Records of locating words and page elements
━━━━━━

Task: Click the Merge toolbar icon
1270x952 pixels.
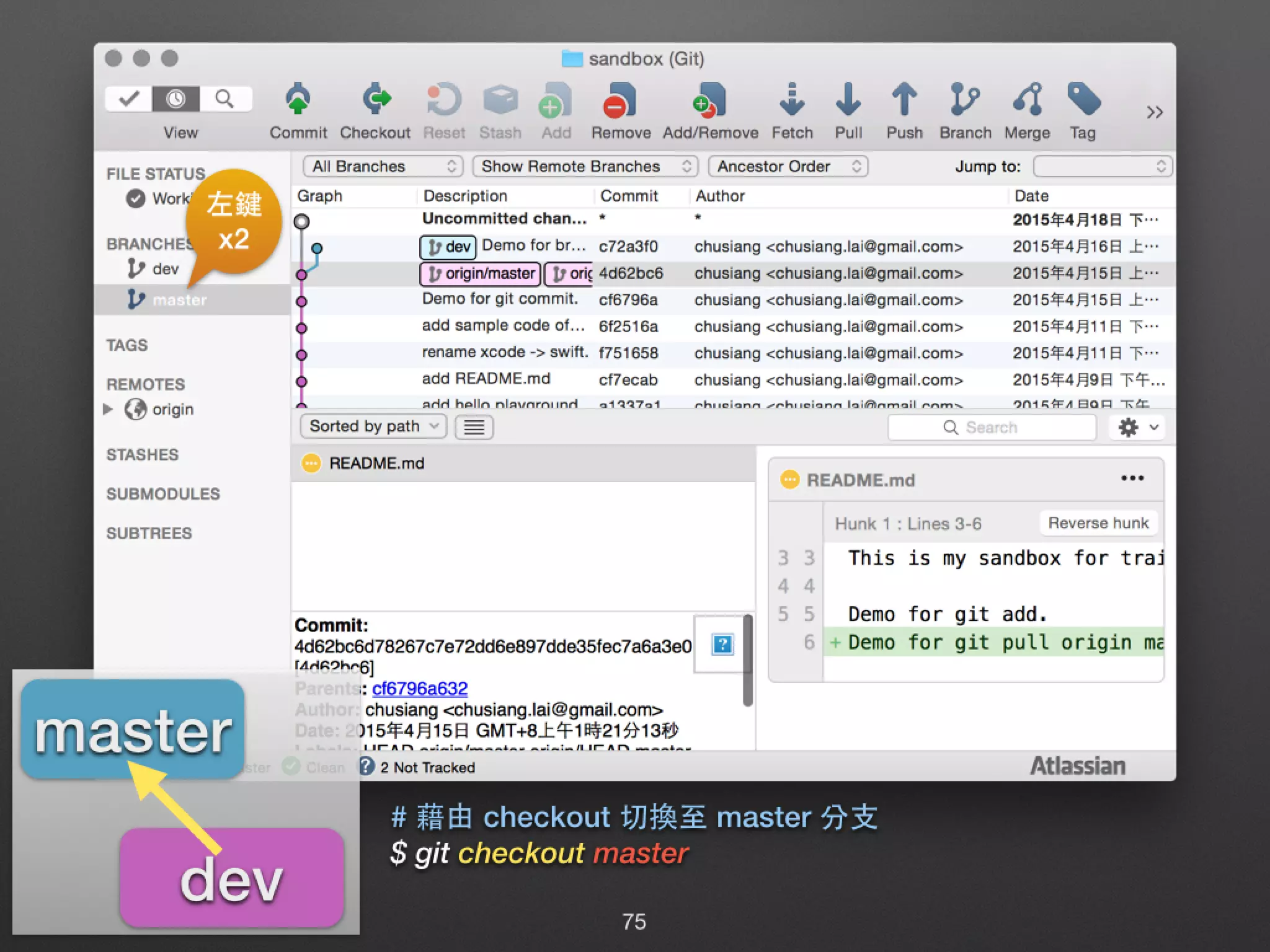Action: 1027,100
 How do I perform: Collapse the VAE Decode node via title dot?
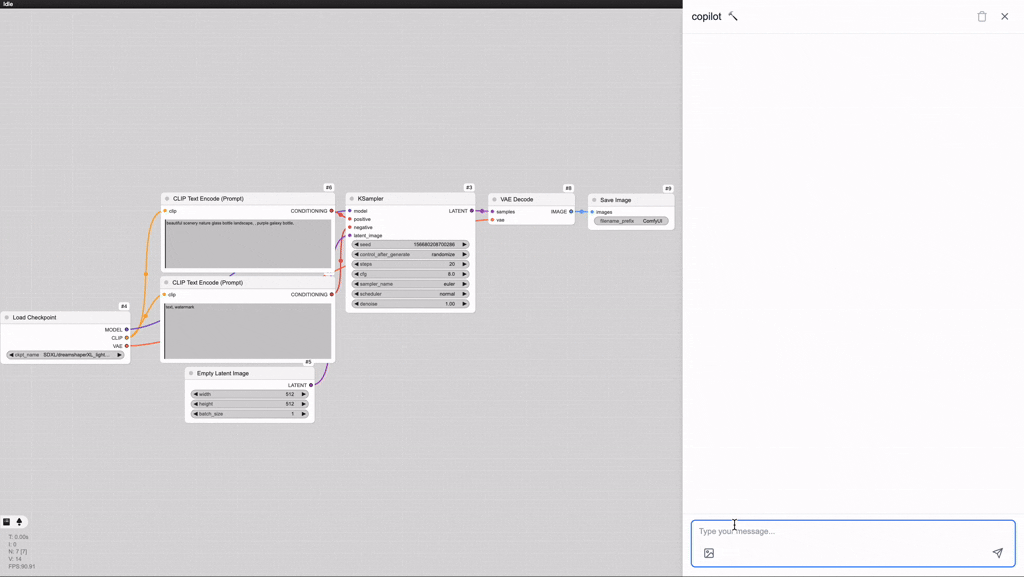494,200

━━━━━━

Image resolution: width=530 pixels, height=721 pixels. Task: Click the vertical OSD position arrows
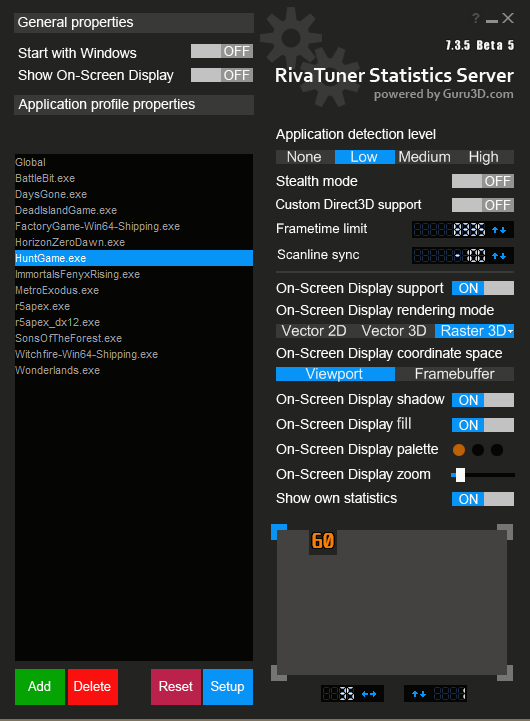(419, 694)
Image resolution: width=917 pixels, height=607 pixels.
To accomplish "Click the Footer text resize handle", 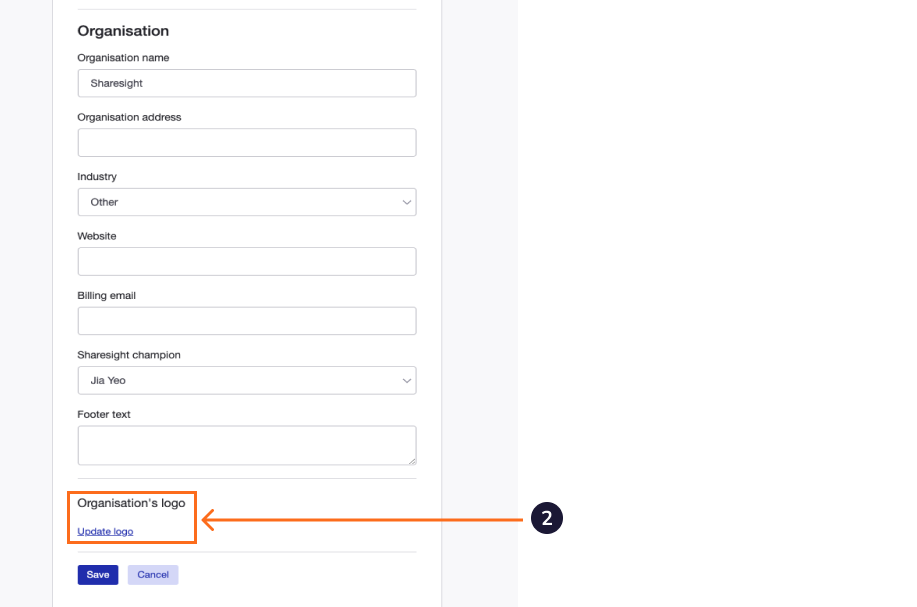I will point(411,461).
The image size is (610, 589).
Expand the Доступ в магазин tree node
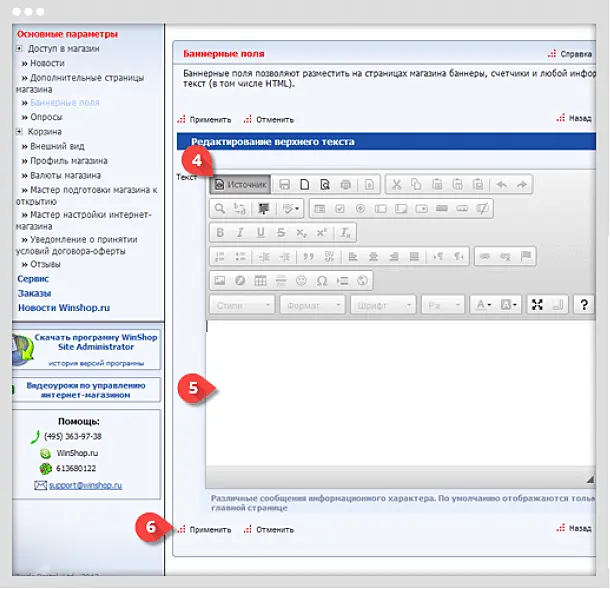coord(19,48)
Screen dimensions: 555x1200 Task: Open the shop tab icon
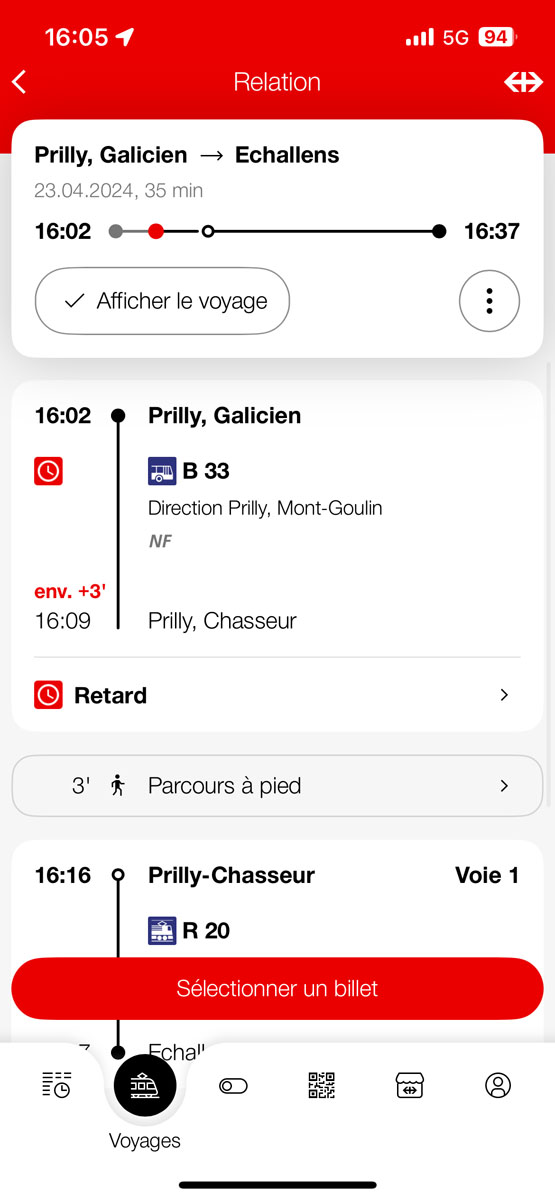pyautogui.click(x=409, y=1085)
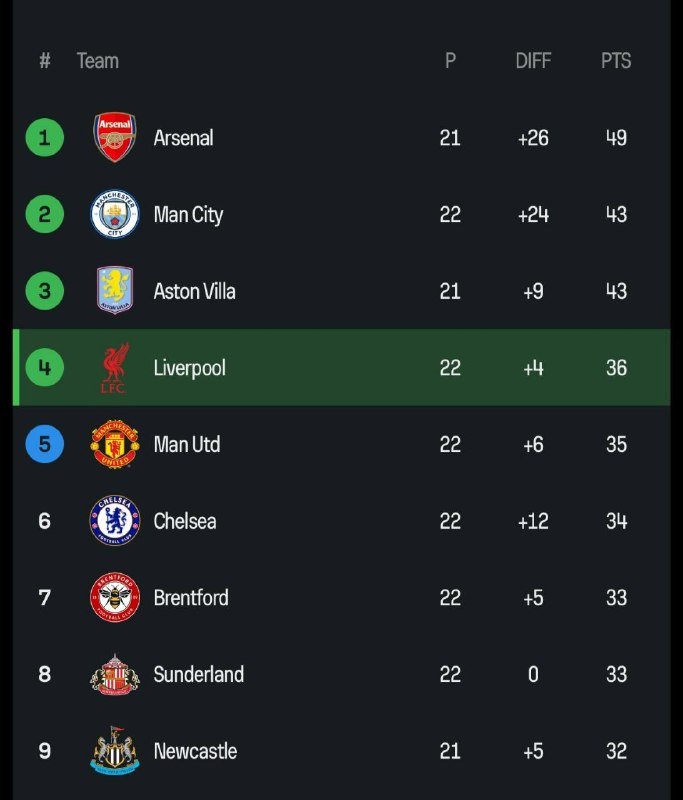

━━━━━━

#### TO BE DONE
Render the part of the data that opens with the line containing "Screen dimensions: 555x1200" and closes with the line containing "pyautogui.click(x=409, y=1085)" as a two-column CSV with the columns request and answer, one row per request, each value in a single quoted field with line breaks replaced by spaces. Leave the pictures out.

#### ANSWER TO THE TASK
request,answer
"Screen dimensions: 555x1200 Task: Open the shop tab icon","pyautogui.click(x=409, y=1085)"